● **Exercise goal**:
For the word "input", state how many lines below contain it. Give no other text.

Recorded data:
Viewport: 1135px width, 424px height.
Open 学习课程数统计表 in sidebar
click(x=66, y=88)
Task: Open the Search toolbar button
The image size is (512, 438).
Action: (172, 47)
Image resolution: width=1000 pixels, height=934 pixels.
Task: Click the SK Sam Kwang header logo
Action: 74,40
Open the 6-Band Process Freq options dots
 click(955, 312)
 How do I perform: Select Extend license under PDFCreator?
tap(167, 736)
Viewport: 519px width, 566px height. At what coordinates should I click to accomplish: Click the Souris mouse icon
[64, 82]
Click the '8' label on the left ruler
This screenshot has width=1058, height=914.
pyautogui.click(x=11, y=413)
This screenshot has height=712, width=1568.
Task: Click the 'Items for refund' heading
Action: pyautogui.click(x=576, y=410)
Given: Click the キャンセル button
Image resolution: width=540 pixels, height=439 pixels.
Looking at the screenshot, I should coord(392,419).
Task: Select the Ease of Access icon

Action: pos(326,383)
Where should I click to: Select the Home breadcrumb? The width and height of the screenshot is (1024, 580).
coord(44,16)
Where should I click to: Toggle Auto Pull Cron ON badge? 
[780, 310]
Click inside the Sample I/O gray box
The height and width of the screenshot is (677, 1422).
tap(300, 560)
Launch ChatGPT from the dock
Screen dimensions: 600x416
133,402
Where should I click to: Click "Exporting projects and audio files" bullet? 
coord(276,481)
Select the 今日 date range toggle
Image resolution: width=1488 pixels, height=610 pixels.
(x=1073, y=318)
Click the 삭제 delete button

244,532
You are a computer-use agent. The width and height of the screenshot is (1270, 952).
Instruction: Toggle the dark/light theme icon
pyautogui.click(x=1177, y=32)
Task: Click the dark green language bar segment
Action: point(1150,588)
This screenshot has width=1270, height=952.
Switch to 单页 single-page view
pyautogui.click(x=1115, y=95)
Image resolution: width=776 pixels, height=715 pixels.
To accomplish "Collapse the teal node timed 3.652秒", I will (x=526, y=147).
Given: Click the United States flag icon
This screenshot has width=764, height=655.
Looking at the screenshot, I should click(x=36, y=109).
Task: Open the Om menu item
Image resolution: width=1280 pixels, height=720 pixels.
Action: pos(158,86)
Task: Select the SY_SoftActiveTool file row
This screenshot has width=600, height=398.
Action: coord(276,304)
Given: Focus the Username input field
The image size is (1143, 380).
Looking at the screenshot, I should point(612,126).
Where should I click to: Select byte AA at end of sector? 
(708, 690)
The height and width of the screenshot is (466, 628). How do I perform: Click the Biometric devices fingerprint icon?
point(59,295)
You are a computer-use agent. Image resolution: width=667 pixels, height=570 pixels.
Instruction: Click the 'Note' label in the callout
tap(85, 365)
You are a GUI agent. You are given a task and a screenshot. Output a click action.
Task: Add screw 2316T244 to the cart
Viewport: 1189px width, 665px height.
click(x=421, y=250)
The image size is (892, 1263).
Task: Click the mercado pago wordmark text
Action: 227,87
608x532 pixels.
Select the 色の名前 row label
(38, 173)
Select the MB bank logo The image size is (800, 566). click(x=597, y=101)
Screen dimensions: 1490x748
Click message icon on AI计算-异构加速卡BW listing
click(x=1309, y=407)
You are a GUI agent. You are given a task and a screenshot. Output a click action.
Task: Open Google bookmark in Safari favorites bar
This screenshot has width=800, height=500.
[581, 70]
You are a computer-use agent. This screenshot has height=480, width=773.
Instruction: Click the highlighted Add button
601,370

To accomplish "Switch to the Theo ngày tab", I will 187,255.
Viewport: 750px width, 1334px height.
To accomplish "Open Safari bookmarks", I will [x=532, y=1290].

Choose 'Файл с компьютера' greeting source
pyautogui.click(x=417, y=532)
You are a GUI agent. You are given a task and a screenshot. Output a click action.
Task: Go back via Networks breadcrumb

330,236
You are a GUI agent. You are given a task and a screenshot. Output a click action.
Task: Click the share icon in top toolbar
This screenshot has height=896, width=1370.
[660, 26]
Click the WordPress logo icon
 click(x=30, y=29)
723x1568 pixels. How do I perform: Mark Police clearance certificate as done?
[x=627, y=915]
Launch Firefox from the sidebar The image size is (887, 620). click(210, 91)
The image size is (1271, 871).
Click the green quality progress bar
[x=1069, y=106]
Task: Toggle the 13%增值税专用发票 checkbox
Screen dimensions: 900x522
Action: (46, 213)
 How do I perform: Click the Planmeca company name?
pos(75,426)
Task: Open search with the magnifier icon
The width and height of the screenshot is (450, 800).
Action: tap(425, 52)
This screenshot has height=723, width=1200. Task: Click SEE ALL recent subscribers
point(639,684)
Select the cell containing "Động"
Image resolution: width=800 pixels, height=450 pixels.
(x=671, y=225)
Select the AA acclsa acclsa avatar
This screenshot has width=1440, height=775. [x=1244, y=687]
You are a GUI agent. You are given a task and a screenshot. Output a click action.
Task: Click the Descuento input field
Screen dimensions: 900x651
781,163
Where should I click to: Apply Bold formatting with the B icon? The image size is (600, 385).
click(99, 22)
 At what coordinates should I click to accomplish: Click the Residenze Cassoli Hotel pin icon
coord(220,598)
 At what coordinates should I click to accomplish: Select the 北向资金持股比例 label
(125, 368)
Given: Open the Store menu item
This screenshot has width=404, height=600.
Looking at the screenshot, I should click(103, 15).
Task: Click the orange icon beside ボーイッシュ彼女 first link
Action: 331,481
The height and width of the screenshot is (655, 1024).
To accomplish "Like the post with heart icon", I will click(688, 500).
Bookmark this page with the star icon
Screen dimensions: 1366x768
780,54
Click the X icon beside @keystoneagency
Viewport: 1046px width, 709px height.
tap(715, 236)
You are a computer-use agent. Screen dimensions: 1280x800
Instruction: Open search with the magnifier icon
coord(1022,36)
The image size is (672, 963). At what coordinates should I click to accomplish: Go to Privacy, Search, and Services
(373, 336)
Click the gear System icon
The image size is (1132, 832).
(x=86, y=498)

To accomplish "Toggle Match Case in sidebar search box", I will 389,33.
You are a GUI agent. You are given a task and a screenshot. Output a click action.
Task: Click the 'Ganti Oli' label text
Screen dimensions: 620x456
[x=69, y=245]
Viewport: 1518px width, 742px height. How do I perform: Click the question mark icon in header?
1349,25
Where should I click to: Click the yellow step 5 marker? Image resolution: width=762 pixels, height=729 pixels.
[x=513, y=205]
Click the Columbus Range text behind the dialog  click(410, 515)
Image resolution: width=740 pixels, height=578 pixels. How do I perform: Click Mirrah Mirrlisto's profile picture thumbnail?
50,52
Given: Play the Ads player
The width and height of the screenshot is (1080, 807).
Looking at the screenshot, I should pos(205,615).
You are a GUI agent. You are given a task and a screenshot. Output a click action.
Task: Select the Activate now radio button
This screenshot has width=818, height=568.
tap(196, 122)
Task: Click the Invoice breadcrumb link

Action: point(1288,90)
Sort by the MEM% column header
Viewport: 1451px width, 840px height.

● **Exercise output**:
2